A preferred possibility for taking the standard loudness function into account is that a weighted mean value is formed between the individual level L ₀ determined by measurement and extrapolation at 0 dB hearing loss and the level Norm-L ₀ , with a weighting corresponding to an expected spread of the Values, both at the individual level L ₀ at 0 dB hearing loss and at the level Norm-L ₀ . Analogous to the slope of the loudness function, a weighting of the individual scaling data as a function of both the quality of the individual scaling data and the number of measuring points for the individual scalings and the number of scalings carried out has also proven advantageous for the level L ₀ .

For individual scaling data of average quality in three frequencies, an extremely good adjustment of the hearing aid can be achieved with a weighting of the individual level L ₀ at 0 dB hearing loss with a factor 1/3 and a weighting of the level Norm-L ₀ with a factor 2/3 ,

Claims

Claims:

1. Method for adapting a hearing aid to an individual taking into account individual perception of loudness, the method consisting in

that the loudness perception of the individual is measured or quantified by parameters, this or these being weighted with a first factor, that a standard loudness perception or its parameters are weighted with a second factor and that the weighted loudness perception or its parameters are used for Setting the hearing aid can be used.

2. The method according to claim 1, characterized in that compression and / or amplification are set in the hearing aid, for this purpose the compression as a function of

Frequency resp. the gain can be determined as a function of frequency.

3. The method according to claim 2, characterized in that to determine the compression, the loudness perception of the

Individual is quantified using the HVLS function, which is determined by loudness scaling at at least one frequency.

4. The method according to claim 3, characterized in that the HVLS function by the formula

log ₁₀ (α) = a _a • HV + b _a • log (HV) + VP _consta

is modeled, whereby α: slope of the loudness function, - HV: hearing loss in dB, a _a , b _a : constant function _parameters and - VP _consta : individual function _parameter , which the

Adapts HVLS function to the support points α _x , α ₂ , α ₃ , ...

and that VP _{consta is determined} on the basis of at least one, preferably on the basis of three loudness _scales carried out at different frequencies.

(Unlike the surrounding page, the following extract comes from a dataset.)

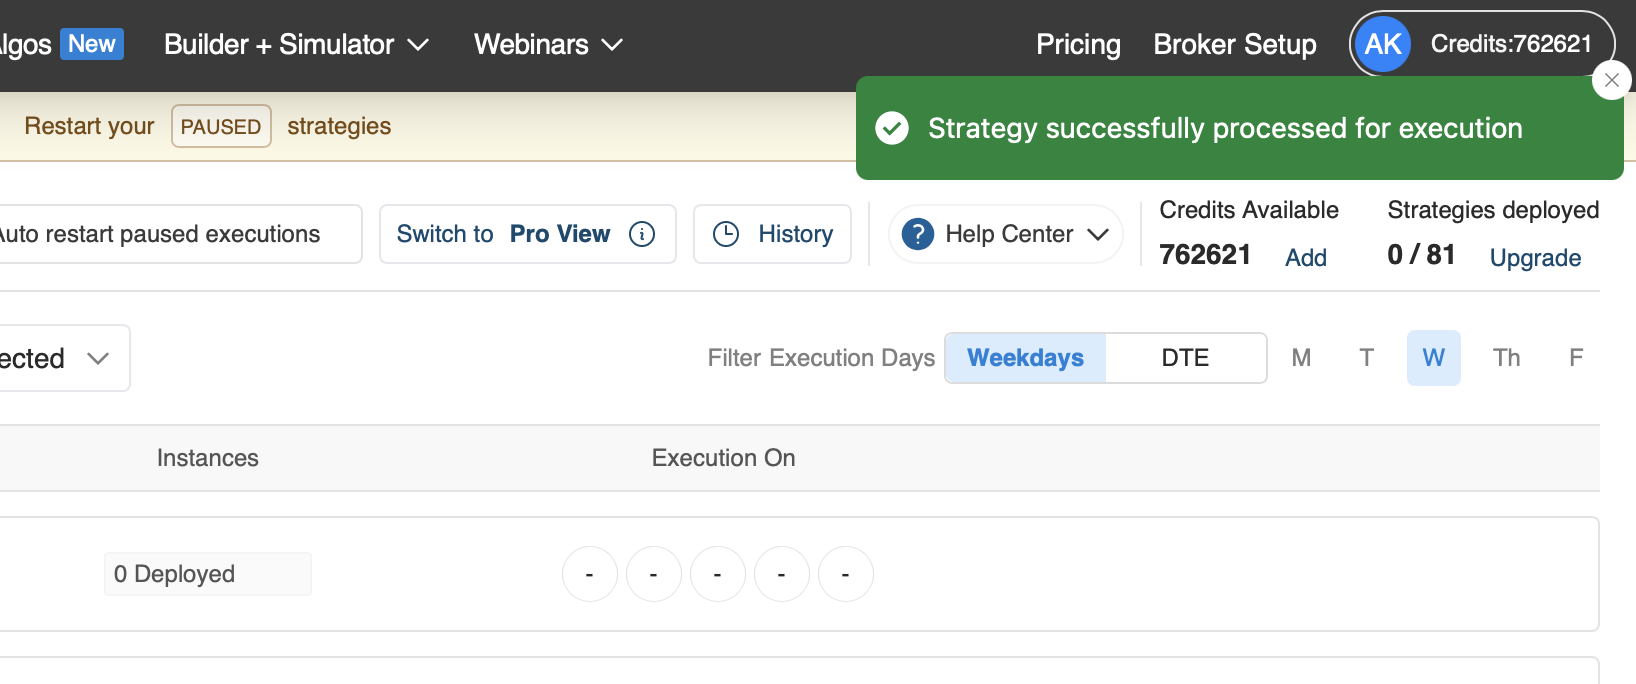Switch to the DTE filter tab
The height and width of the screenshot is (684, 1636).
tap(1185, 358)
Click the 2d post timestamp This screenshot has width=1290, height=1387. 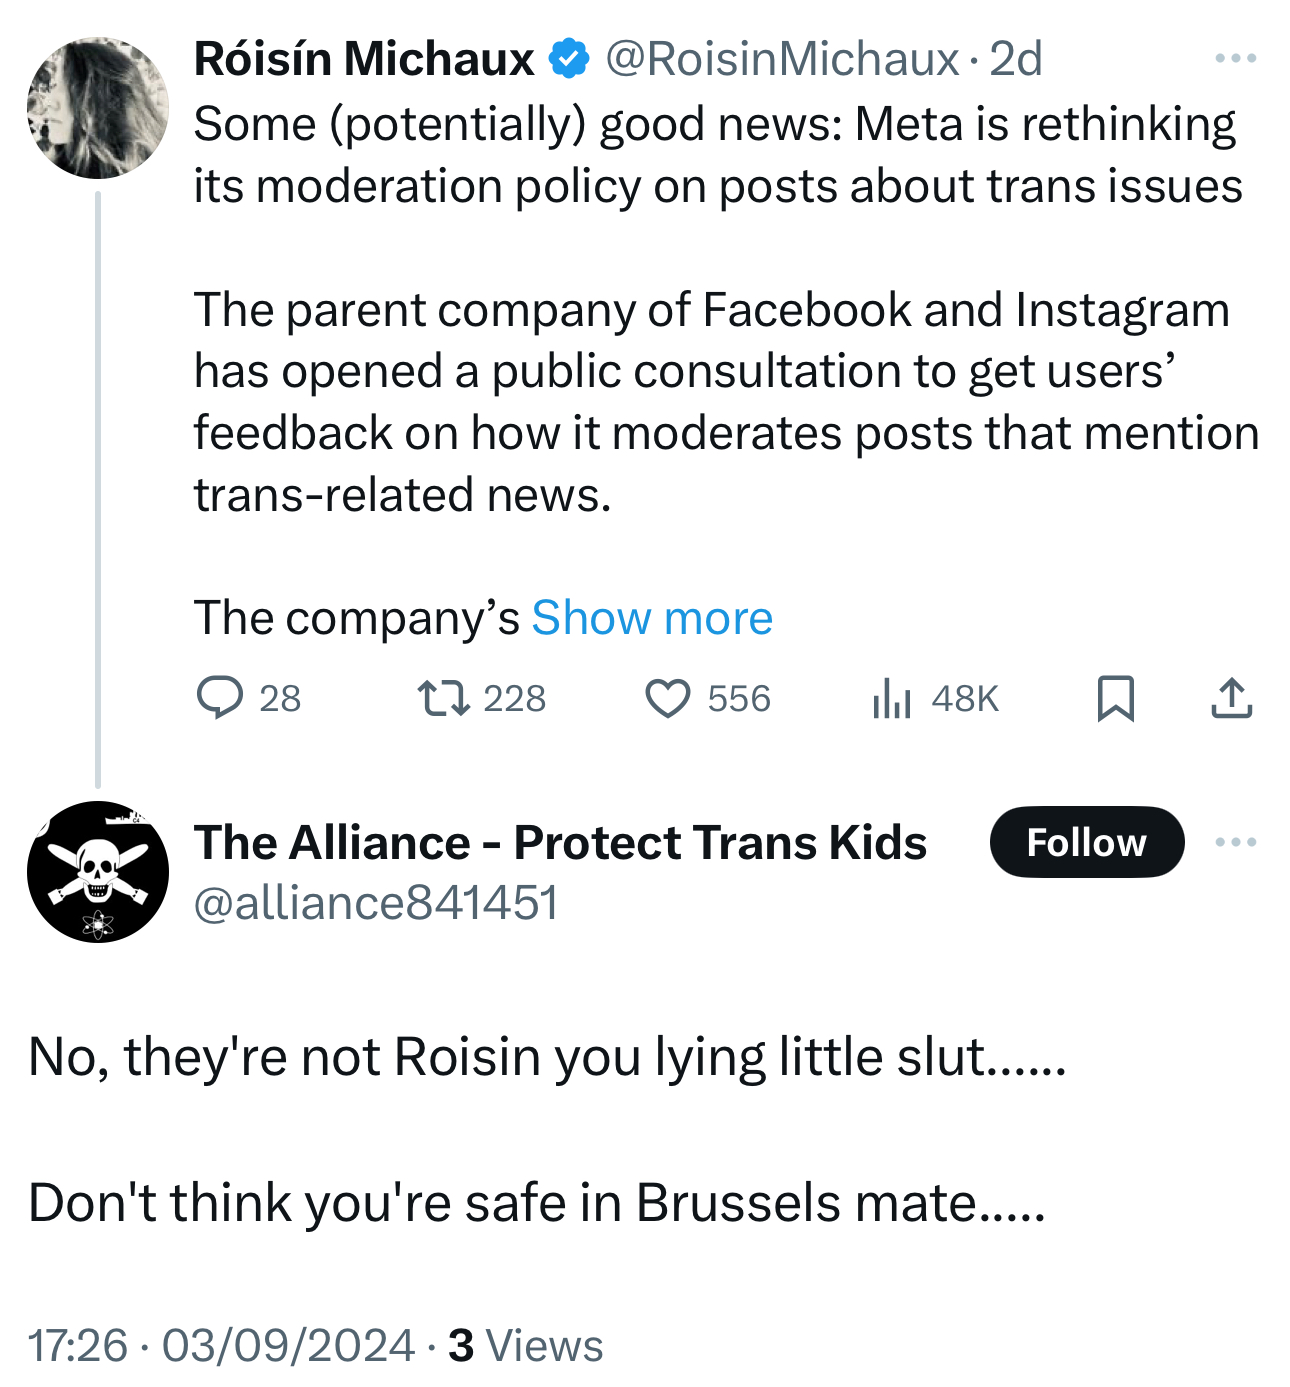coord(1016,59)
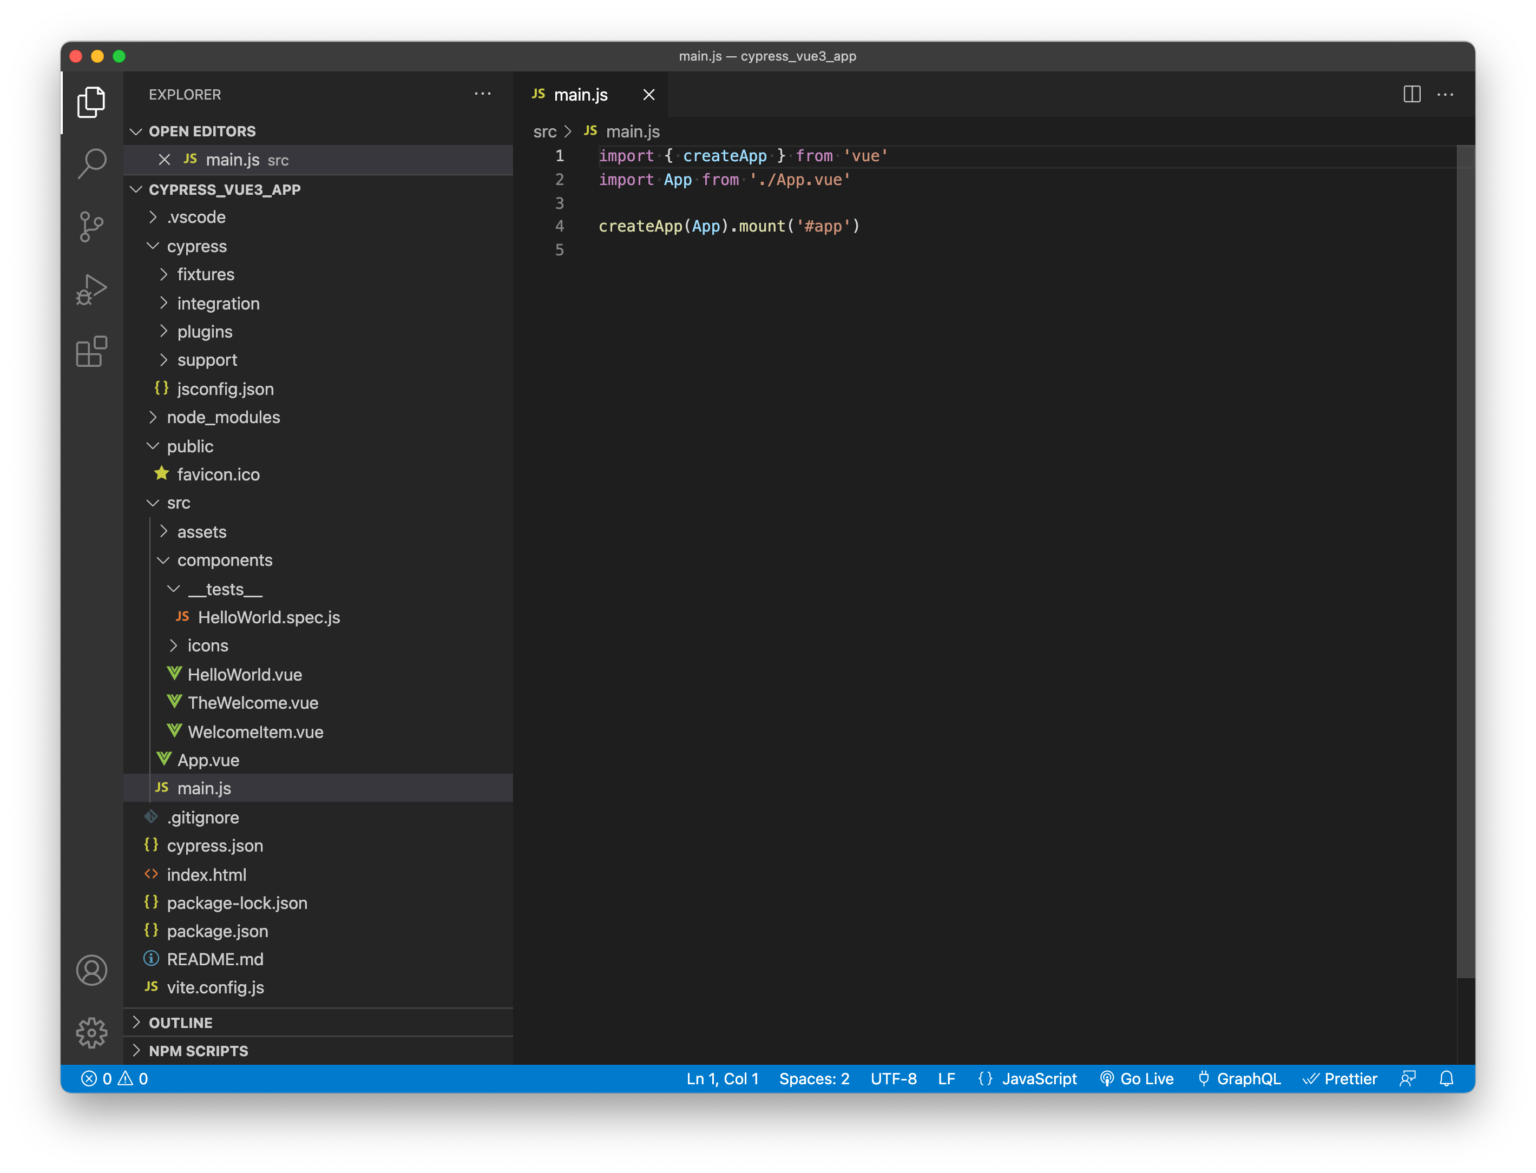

5. The method according to claim 2, characterized in that to determine the gain, the loudness perception of the individual is quantified by means of the HVLO function, which is determined by loudness scaling at at least one frequency.

6. The method according to claim 5, characterized in that the HVLO function by the formula

L ₀ = a _L ^• HV + b _L • log (HV) + VP _constL

is modeled, whereby

L ₀ : level for loudness = 0,

HV: hearing loss in dB, a _L , b _L : constant function parameters and

VP _constL : individual function parameter that adapts the HVLO function to the support points L ₀₁ , L ₀₂ , L ₀₃ , ...

and that VP _{constL is determined} on the basis of at least one, preferably on the basis of three loudness _scales carried out at different frequencies.

7. The method according to one or more of claims 3 to 6, characterized in that the hearing loss is used to determine the frequencies in which loudness scales are carried out.

8. The method according to one or more of the preceding claims, characterized in that the size of the weighted factors depend on an assumed and / or determined accuracy of the loudness scaling data.

9. The method according to claim 8, characterized in that a value 2/3 is selected for the first factor and a value 1/3 for the second factor.